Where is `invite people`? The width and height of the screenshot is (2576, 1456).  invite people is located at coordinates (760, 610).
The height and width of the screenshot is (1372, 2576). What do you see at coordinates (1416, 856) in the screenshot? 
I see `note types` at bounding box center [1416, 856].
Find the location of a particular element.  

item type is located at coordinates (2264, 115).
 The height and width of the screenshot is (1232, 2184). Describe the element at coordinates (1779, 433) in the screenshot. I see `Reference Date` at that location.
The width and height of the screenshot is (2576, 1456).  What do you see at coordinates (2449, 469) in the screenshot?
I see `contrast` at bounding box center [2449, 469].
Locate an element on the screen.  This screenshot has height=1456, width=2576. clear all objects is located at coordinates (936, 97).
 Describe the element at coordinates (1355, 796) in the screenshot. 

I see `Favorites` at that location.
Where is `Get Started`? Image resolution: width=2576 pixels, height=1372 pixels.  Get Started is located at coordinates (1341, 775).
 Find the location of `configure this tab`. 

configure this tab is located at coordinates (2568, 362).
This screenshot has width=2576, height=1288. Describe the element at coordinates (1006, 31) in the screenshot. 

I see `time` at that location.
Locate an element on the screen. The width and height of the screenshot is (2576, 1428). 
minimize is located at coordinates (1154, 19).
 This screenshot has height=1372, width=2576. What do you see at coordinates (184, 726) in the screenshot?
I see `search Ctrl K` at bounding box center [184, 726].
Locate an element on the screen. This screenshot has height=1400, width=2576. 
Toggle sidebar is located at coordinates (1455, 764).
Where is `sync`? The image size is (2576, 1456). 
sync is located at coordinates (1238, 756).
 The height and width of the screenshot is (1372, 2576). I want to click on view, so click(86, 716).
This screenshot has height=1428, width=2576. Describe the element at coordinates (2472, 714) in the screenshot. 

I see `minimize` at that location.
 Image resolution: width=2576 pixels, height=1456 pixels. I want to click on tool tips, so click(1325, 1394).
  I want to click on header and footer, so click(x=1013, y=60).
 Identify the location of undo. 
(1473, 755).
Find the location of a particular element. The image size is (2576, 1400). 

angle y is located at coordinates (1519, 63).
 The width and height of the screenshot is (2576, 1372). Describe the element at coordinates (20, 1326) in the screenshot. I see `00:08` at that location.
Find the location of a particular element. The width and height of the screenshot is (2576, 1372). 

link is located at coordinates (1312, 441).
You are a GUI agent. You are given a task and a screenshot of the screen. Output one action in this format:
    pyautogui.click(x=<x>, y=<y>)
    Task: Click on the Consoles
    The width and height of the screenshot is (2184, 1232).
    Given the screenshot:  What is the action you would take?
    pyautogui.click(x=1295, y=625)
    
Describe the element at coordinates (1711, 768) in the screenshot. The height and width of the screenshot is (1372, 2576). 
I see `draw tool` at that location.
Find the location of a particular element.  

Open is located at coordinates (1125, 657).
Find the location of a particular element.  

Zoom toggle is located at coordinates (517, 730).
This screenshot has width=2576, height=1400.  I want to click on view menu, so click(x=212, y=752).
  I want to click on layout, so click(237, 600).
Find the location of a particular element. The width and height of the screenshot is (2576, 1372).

## Task description
Could you return the records above exactly, starting at the line that contains "This screenshot has width=2576, height=1288." and ending at the line that contains "(1473, 755)."?

## Exercise solution
This screenshot has width=2576, height=1288. Describe the element at coordinates (1006, 31) in the screenshot. 

I see `time` at that location.
Locate an element on the screen. The width and height of the screenshot is (2576, 1428). 
minimize is located at coordinates (1154, 19).
 This screenshot has height=1372, width=2576. What do you see at coordinates (184, 726) in the screenshot?
I see `search Ctrl K` at bounding box center [184, 726].
Locate an element on the screen. This screenshot has height=1400, width=2576. 
Toggle sidebar is located at coordinates (1455, 764).
Where is `sync`? The image size is (2576, 1456). 
sync is located at coordinates (1238, 756).
 The height and width of the screenshot is (1372, 2576). I want to click on view, so click(86, 716).
This screenshot has height=1428, width=2576. Describe the element at coordinates (2472, 714) in the screenshot. 

I see `minimize` at that location.
 Image resolution: width=2576 pixels, height=1456 pixels. I want to click on tool tips, so click(1325, 1394).
  I want to click on header and footer, so click(x=1013, y=60).
 Identify the location of undo. 
(1473, 755).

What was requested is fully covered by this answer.